→ **TEXT**:
——
Limitations and Exceptions: The IMF's loan instruments have changed over time to address the specific circumstances of its members.

Statistical Concept and Methodology: Data related to the operations of the IMF come from the IMF Treasurer's Department and are converted from special drawing rights (SDRs) into dollars using end-of-period exchange rates for stocks and average over the period exchange rates for converting flows. DOD refers to disbursed and outstanding debt; data are in current U.S. dollars. Data on external debt are gathered through the World Bank's Debtor Reporting System (DRS). Long term debt data are compiled using the countries report on public and publicly guaranteed borrowing on a loan-by-loan basis and private non guaranteed borrowing on an aggregate basis. These data are supplemented by information from major multilateral banks and official lending agencies in major creditor countries. Short-term debt data are gathered from the Quarterly External Debt Statistics (QEDS) database, jointly developed by the World Bank and the IMF and from creditors through the reporting systems of the Bank for International Settlements. Debt data are reported in the currency of repayment and compiled and published in U.S. dollars. End-of-period exchange rates are used for the compilation of stock figures (amount of debt outstanding), and projected debt service and annual average exchange rates are used for the flows. Exchange rates are taken from the IMF's International Financial Statistics. Debt repayable in multiple currencies, goods, or services and debt with a provision for maintenance of the value of the currency of repayment are shown at book value.
——
→ **EXCERPTED DATA**:

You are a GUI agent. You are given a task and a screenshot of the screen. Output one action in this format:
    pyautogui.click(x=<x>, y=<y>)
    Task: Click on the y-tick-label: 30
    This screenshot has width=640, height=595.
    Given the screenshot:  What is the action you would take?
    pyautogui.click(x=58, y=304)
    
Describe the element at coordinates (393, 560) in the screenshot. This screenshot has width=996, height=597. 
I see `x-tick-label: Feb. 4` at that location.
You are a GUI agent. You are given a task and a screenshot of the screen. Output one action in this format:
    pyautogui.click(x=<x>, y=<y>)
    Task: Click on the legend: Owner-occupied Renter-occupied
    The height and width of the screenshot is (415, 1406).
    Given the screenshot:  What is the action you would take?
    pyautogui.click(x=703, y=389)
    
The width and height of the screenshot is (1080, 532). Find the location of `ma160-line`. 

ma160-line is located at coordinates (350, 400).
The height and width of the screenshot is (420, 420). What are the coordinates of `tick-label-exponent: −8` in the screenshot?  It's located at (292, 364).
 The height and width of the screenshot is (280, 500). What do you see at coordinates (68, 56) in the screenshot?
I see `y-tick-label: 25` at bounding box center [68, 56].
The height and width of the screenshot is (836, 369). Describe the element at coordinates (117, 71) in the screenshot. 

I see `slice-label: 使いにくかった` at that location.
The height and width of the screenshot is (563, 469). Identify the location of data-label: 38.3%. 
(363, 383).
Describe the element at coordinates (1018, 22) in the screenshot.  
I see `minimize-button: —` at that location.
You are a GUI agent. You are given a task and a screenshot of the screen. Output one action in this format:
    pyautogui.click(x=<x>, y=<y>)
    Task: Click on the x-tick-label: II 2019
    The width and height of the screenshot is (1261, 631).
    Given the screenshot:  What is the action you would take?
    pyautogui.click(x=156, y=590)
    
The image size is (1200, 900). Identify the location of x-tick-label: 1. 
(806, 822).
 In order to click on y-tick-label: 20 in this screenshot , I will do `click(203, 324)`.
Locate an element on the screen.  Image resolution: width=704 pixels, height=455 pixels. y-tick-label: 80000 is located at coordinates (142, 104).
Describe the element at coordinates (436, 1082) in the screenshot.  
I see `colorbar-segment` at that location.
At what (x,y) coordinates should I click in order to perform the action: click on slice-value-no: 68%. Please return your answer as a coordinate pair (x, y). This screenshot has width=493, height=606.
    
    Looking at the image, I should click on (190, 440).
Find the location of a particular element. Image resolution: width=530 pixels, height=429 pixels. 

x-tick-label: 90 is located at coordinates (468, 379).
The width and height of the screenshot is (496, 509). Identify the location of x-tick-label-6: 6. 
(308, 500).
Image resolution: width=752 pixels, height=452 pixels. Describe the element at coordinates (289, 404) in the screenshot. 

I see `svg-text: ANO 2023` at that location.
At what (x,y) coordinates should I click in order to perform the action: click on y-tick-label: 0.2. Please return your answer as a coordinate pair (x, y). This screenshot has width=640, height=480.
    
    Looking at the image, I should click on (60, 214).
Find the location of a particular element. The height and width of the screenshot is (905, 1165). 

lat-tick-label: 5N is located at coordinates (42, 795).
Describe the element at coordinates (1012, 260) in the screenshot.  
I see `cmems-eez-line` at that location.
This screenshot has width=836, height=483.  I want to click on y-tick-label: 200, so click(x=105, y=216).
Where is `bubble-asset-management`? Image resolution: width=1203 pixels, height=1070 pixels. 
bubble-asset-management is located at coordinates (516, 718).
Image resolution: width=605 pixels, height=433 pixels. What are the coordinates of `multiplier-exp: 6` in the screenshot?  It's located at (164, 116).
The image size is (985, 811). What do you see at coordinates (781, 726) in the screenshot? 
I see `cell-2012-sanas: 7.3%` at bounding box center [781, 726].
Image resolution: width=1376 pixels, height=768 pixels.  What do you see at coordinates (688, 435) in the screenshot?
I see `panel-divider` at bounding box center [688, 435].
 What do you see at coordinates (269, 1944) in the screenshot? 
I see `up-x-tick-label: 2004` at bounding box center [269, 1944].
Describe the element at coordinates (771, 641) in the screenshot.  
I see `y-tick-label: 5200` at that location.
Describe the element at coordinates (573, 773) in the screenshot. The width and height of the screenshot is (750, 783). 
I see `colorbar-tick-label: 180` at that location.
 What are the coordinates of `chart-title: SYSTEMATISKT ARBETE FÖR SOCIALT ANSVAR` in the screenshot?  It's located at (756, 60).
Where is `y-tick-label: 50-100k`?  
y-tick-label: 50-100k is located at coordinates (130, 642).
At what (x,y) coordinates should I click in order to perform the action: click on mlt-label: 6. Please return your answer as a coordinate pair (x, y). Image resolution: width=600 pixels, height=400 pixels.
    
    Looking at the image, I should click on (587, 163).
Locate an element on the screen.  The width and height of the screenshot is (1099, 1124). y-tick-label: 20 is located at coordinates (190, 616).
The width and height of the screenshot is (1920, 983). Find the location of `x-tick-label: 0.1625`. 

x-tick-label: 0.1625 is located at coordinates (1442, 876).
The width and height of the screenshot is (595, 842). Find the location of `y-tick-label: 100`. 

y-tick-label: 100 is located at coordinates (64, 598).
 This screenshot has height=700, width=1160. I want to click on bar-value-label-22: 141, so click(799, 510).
——
→ **WHAT TO DO**:
a. Please say whether each statement agrees with the debt statistics text, answering yes or no and quoting the deciding words: (i) short-term debt data are gathered from the Quarterly External Debt Statistics database; (ii) private nonguaranteed borrowing is reported on a loan-by-loan basis; (iii) exchange rates are taken from the World Bank's Debtor Reporting System.
b. According to the debt statistics text, which department supplies the data on IMF operations?

→ **RESULTS**:
a.
(i) Yes: "Short-term debt data are gathered from the Quarterly External Debt Statistics (QEDS) database"
(ii) No: "private non guaranteed borrowing on an aggregate basis"
(iii) No: "Exchange rates are taken from the IMF's International Financial Statistics."

b. The IMF Treasurer's Department.